Fiscal Sponsorship: How to Avoid Risk

Some of you may have heard or read about the recent collapse of the California-based fiscal sponsor International Humanities Center (IHC), documented in detail by Rick Cohen and the Los Angeles Times.

Some of you may have heard or read about the recent collapse of the California-based fiscal sponsor International Humanities Center (IHC), documented in detail by Rick Cohen and the Los Angeles Times.

To me and the other members of the Steering Committee of the National Network of Fiscal Sponsors (NNFS), this story was a reminder that as evangelists for this poorly-understood field, we need to redouble our efforts to help the nonprofit sector – funders and practitioners alike – understand the differences between responsible practices and risky ones.

Fiscal sponsorship, when done right, is a tremendously valuable, highly efficient way to build community social capital. In its most typical iteration, called comprehensive fiscal sponsorship, the non-profit sponsor assumes legal and financial responsibility for the activities of groups engaged in work that furthers the sponsor’s exempt charitable purpose, acting as a kind of umbrella for those activities.

Fiscal sponsorship allows new ventures to get off the ground quickly and efficiently, without the complications associated with incorporating and filing state and federal applications for tax exemptions. Fiscal sponsors also conserve charitable funds by providing a streamlined set of accounting, insurance, payroll, personnel and other systems (essentially one unified “back office”) to many different projects, with higher quality and at lower cost than if each of those ventures operated separately.

Because sponsored projects are not separately incorporated, startup and wind-down are straightforward, making sponsorship an attractive option for social entrepreneurs. In addition, a larger pool of employees enables sponsors to provide better benefits at a lower rate than groups could obtain on their own.

Exercise Due Diligence

At the same time, because of the legal and financial responsibility that sponsors assume, it’s a relationship that demands the exercise of due diligence on both sides. Project staff are employees of the sponsor and project activities are legally the sponsor’s activities, so it’s essential that sponsors have well-designed training, monitoring and compliance systems as well as insurance coverage broad enough to cover all sponsor and project activities.

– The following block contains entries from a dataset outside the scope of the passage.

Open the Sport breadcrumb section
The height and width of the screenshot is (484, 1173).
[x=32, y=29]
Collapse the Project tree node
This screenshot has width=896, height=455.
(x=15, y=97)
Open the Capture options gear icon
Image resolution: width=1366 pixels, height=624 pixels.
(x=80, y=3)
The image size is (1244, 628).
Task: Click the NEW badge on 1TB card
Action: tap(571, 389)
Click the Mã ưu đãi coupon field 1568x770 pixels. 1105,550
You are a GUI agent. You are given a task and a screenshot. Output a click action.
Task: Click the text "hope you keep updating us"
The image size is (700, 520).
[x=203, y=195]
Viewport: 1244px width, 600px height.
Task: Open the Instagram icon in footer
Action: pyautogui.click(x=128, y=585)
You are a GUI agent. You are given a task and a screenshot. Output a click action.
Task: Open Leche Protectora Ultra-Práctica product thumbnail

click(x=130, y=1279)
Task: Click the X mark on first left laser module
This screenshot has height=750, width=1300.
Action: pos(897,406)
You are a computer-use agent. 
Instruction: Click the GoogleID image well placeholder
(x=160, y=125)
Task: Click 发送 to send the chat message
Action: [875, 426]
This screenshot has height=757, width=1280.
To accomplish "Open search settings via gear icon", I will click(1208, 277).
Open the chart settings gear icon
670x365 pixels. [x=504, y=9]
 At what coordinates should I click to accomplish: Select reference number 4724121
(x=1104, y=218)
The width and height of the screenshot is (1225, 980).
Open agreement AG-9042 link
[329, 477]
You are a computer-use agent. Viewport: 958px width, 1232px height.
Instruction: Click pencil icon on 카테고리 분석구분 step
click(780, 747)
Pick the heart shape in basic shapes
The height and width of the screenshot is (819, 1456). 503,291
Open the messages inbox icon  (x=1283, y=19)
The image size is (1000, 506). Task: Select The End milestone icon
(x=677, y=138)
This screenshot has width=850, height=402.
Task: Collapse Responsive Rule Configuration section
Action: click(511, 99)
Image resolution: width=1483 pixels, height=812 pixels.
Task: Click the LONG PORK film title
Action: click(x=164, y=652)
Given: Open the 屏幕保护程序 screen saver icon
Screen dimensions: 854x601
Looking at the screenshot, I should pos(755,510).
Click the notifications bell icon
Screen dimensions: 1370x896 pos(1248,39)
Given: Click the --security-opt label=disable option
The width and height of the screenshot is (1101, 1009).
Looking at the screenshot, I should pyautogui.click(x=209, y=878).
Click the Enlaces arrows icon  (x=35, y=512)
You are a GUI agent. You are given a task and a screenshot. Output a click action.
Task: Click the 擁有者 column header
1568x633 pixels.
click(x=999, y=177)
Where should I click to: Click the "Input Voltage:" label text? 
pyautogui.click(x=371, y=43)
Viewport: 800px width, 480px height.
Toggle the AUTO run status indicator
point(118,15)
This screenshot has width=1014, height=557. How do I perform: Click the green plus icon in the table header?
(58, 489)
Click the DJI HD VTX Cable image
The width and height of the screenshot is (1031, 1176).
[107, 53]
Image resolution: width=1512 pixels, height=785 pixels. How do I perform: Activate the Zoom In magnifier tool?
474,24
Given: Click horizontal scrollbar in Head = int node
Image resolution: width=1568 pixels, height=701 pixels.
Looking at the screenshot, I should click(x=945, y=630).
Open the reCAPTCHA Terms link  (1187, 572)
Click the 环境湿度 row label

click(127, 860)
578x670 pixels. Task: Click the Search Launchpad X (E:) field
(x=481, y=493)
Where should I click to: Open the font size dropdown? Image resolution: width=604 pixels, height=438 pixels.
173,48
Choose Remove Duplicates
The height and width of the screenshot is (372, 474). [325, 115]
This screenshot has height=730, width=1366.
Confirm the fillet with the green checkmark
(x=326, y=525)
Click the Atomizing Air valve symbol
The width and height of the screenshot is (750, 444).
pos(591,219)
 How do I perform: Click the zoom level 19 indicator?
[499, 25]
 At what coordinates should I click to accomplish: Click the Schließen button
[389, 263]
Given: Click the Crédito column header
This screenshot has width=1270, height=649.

On the other side of the ledger, projects depend on the sponsor to receive and properly account for all funds and provide up to date reporting.

Be Aware of the Risks

Unfortunately, many organizations offering or considering fiscal sponsorship as a service do not appreciate the risks associated with it and many groups looking for a solid, reliable fiscal sponsor lack the capacity to conduct the necessary due diligence. According to published reports about IHC, there were as many as 240 groups under its umbrella, many of them quite small. And it appears that neither IHC’s business model nor its internal systems were up to the task of managing such a large number of projects. Many of these groups have learned that funds – in some cases hundreds of thousands of dollars – which they raised and entrusted to IHC are gone.

The good news is that NNFS several years ago developed an excellent, detailed set of guidelines and recommended best practices – available from the NNFS website – designed to help groups seeking a fiscal sponsor as well as organizations considering offering the service. I urge anyone thinking about becoming or affiliating with a fiscal sponsor to study this document carefully.

Fiscal sponsorship is a great vehicle for facilitating local, regional and national community building – but only if it’s done the right way.